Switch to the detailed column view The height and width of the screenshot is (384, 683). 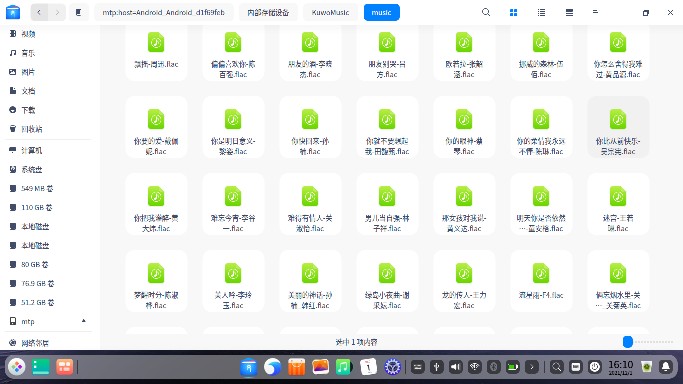[569, 13]
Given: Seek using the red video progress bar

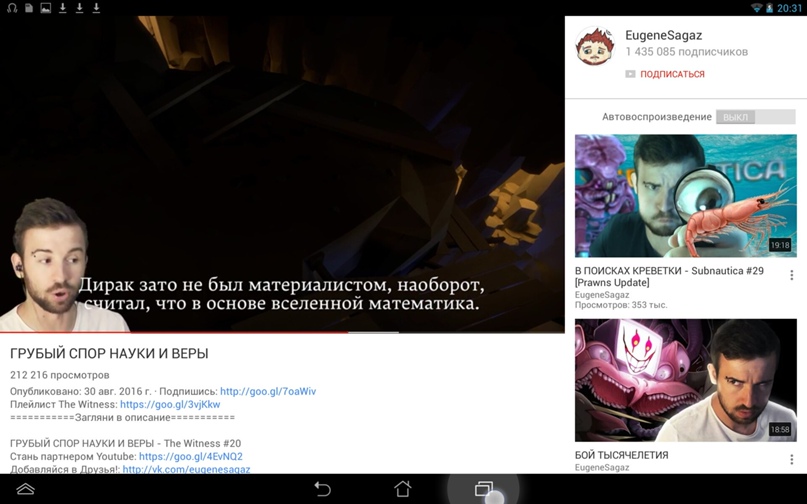Looking at the screenshot, I should point(200,332).
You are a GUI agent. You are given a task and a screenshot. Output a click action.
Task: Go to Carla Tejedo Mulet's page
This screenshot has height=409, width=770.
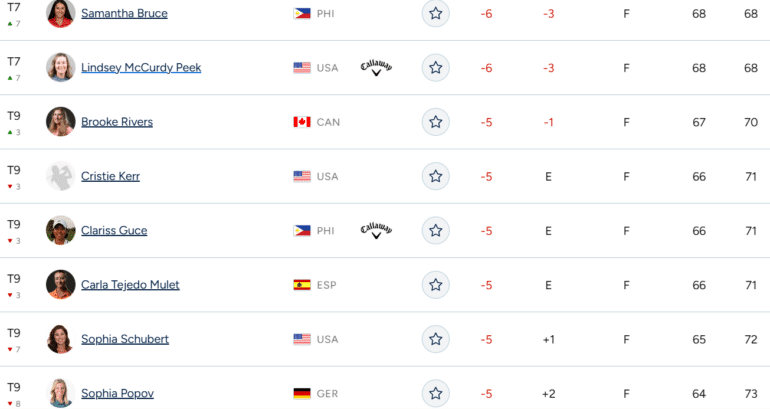coord(130,285)
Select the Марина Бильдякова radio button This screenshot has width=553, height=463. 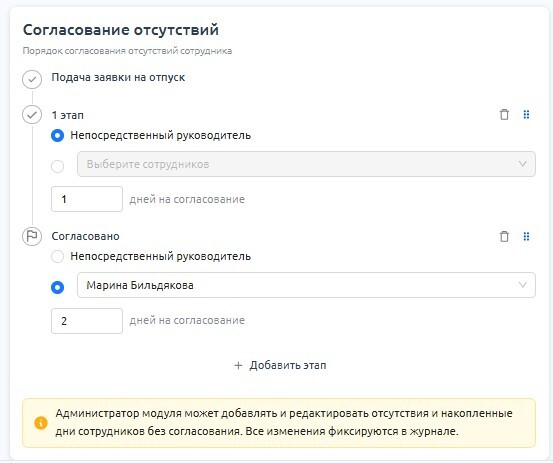(x=57, y=287)
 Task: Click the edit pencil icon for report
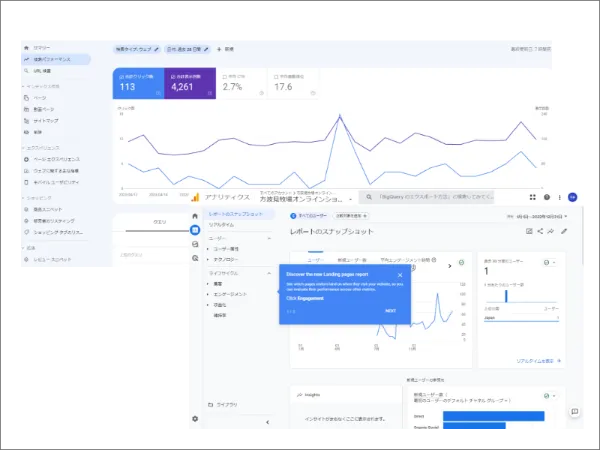pyautogui.click(x=564, y=231)
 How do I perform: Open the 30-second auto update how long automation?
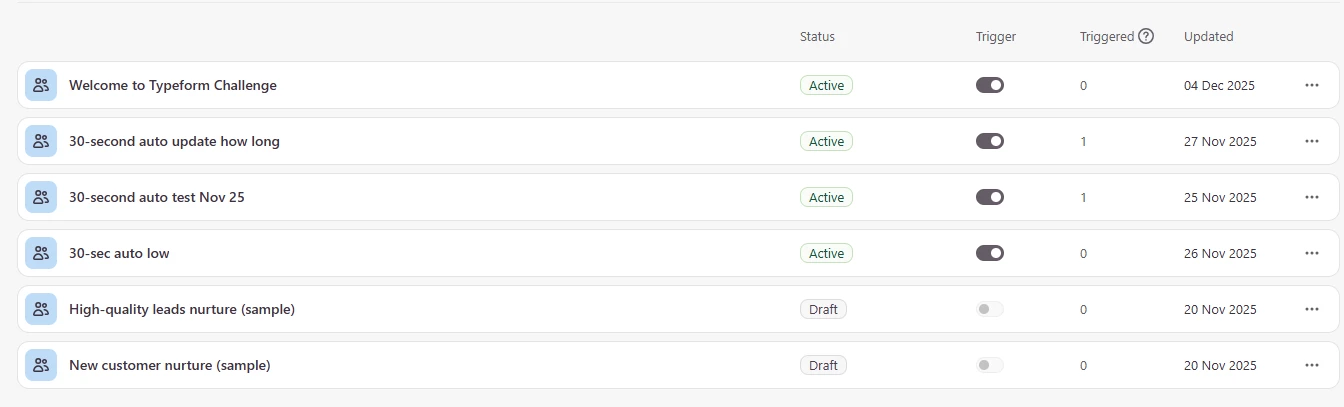pyautogui.click(x=174, y=141)
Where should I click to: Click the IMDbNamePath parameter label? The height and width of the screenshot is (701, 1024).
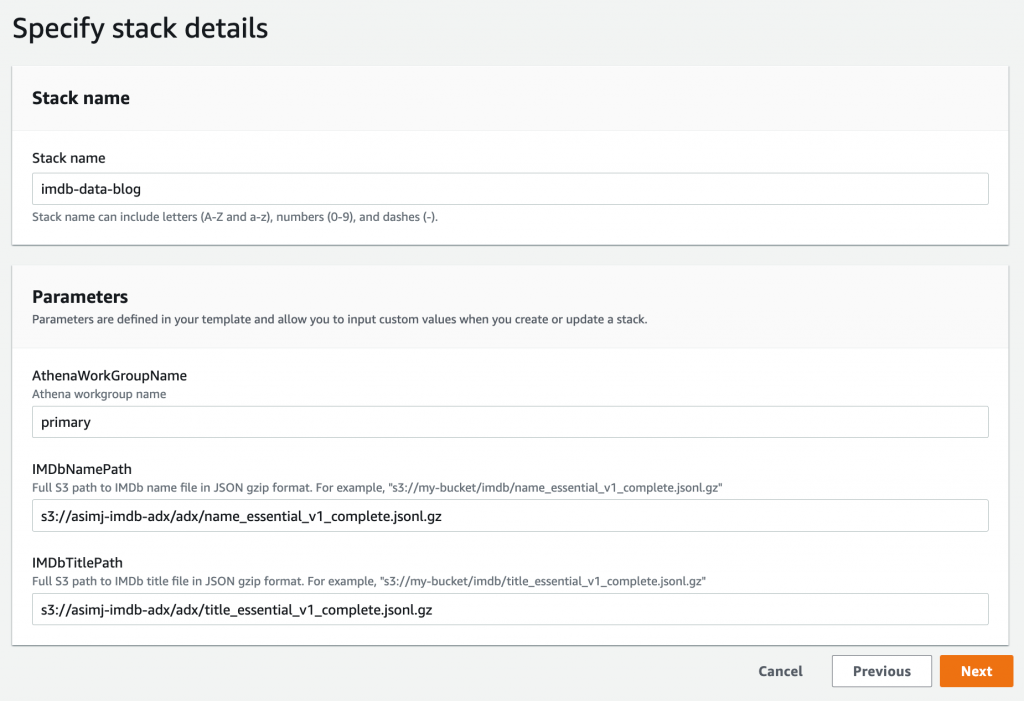pos(82,469)
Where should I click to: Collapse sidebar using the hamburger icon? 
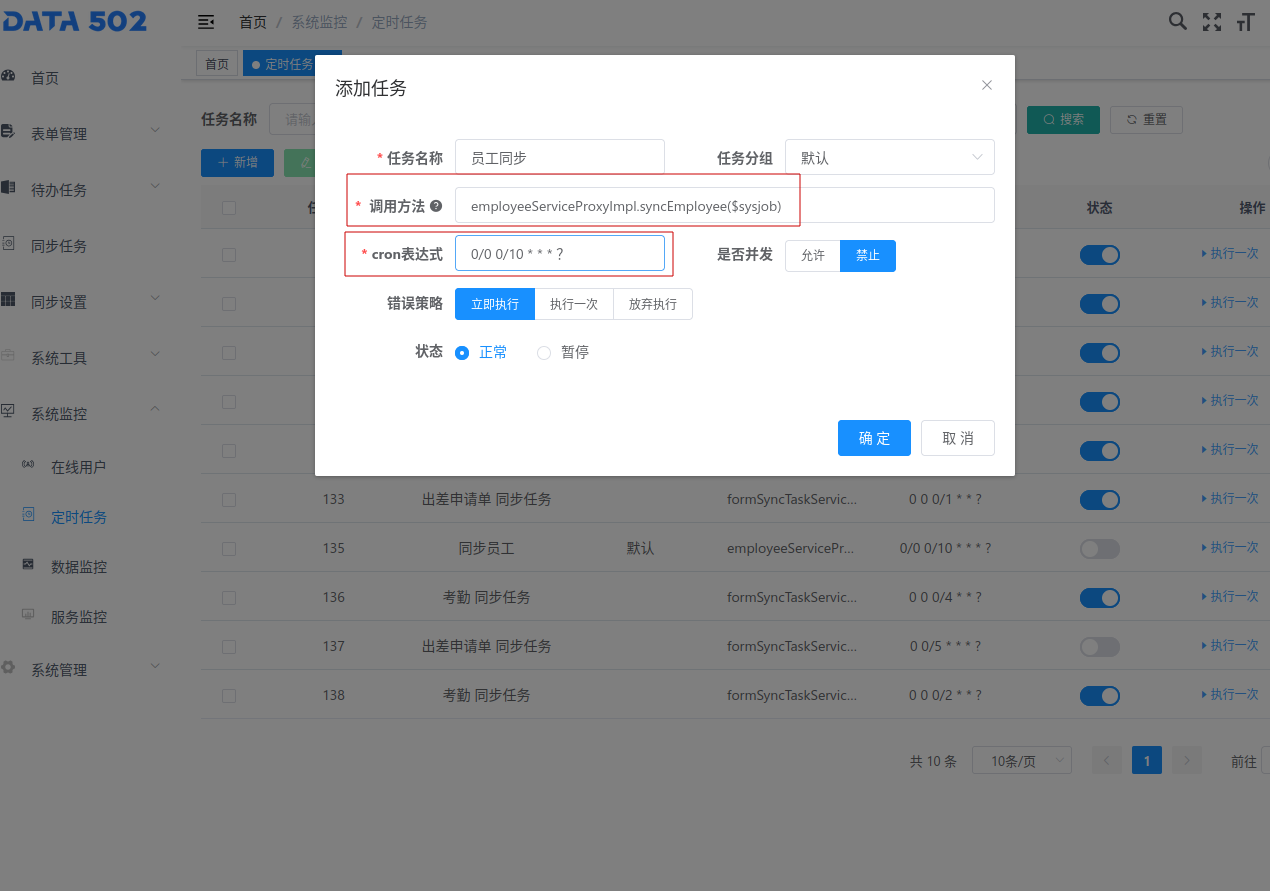pos(206,22)
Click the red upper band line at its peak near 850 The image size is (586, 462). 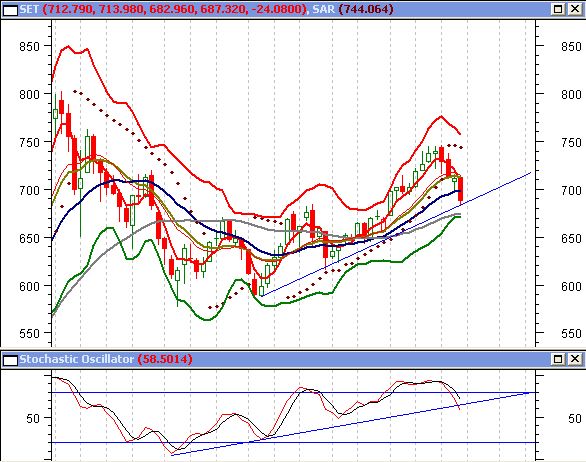[x=68, y=46]
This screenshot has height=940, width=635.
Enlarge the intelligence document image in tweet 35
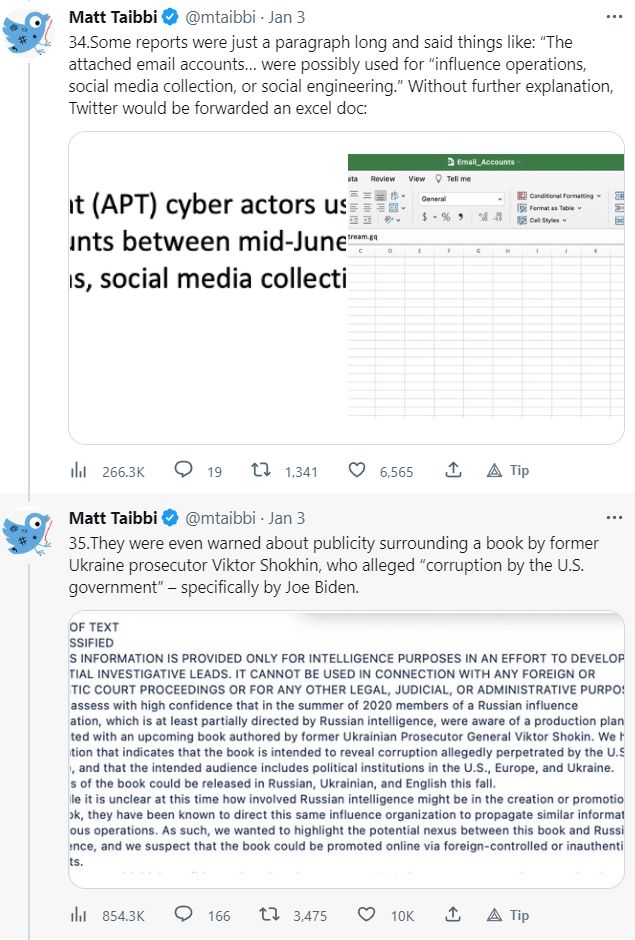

=== WORK TO DO ===
Filter the material above down to the lines containing the string "icon", and copy each one.

=== COMPLETE ANSWER ===
 Task: Click the edit pencil icon for report
Where should I click to: Collapse sidebar using the hamburger icon? 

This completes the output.